In a press release seen by The Post on April 29, Hogan said, “The biggest challenge will be getting down to the bottom. Its deepest areas are below sea level. In addition to being dark and quiet, the waters could be obscured by particles.

For their exploration, the team used unmanned submersibles fitted with lights and cameras, cameras suspended from long cables, and baited video cameras as eyes and ears. To assess the alien environment, equipment that measures depth and flow and maps the river bottom and currents has been deployed.

The team’s base camp is adjacent to one of the deepest pools in the Cambodian Mekong and a fish sanctuary designed to protect spawning fish.
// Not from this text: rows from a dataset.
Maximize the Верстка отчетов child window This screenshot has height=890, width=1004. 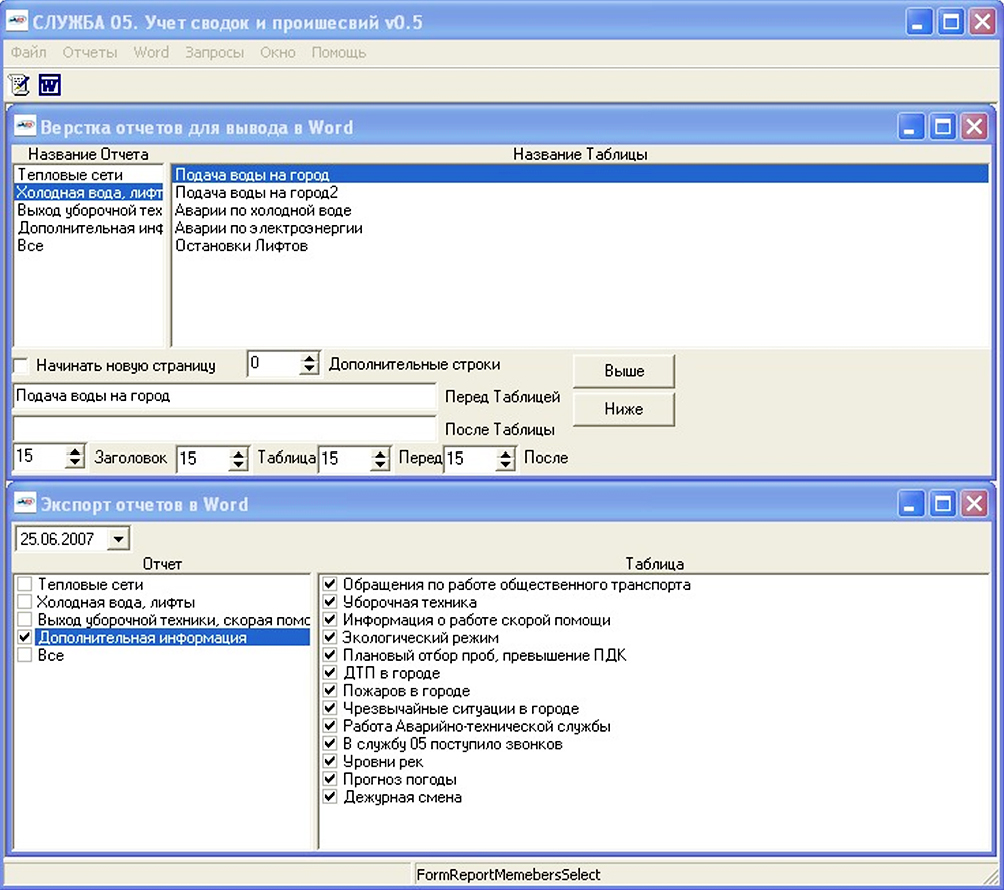pos(943,127)
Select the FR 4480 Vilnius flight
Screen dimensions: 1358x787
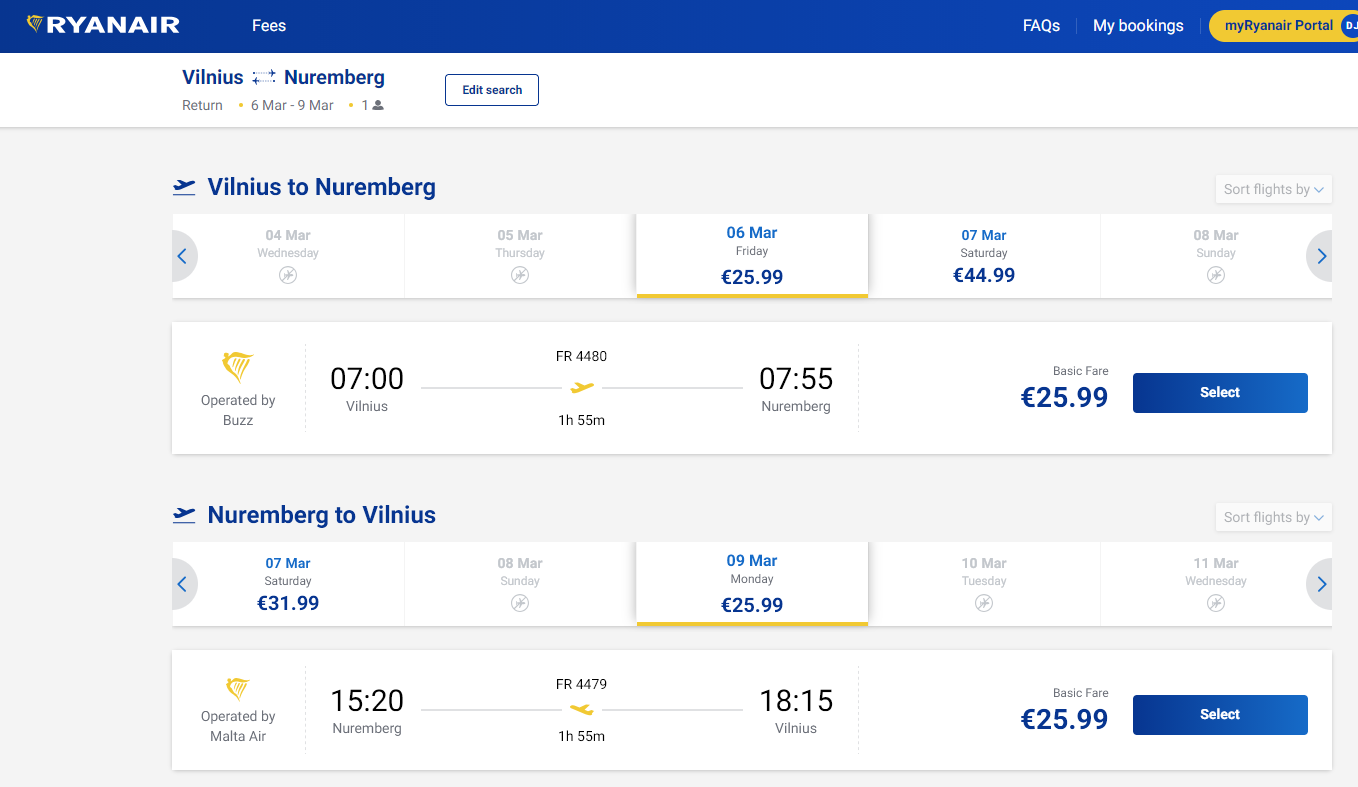1219,393
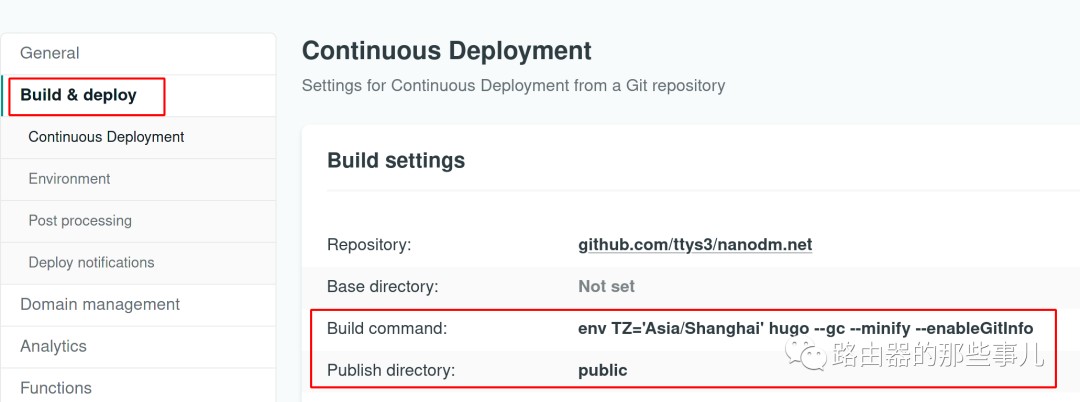Open Deploy notifications sub-item
This screenshot has height=402, width=1080.
tap(92, 263)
The area itself is dotted with islands occupied by small fishing camps, nomadic fishermen who move from island to island, from season to season. Upstream, across the border in Laos, are Khone Falls, the only waterfall in the main Mekong channel.

Hogan said these deep pools could even be used as introduction sites for endangered fish, similar to what the Wonders of the Mekong team did last month in Tonle Sap Lake.

Chea Seila, Wonders of the Mekong Program Manager, said in the press release: “This is one of many Wonders of the Mekong projects that aims to protect a healthy and connected river, as well as people, fisheries , wildlife and the quality of the water that the river supports.

Chhut Chheana, communications coordinator for USAID Wonders of the Mekong, told the Post on May 1, “Exploration was conducted in the Mekong Ramsar Zone, which stretches from the provincial town of Stung Treng to the border of Laos.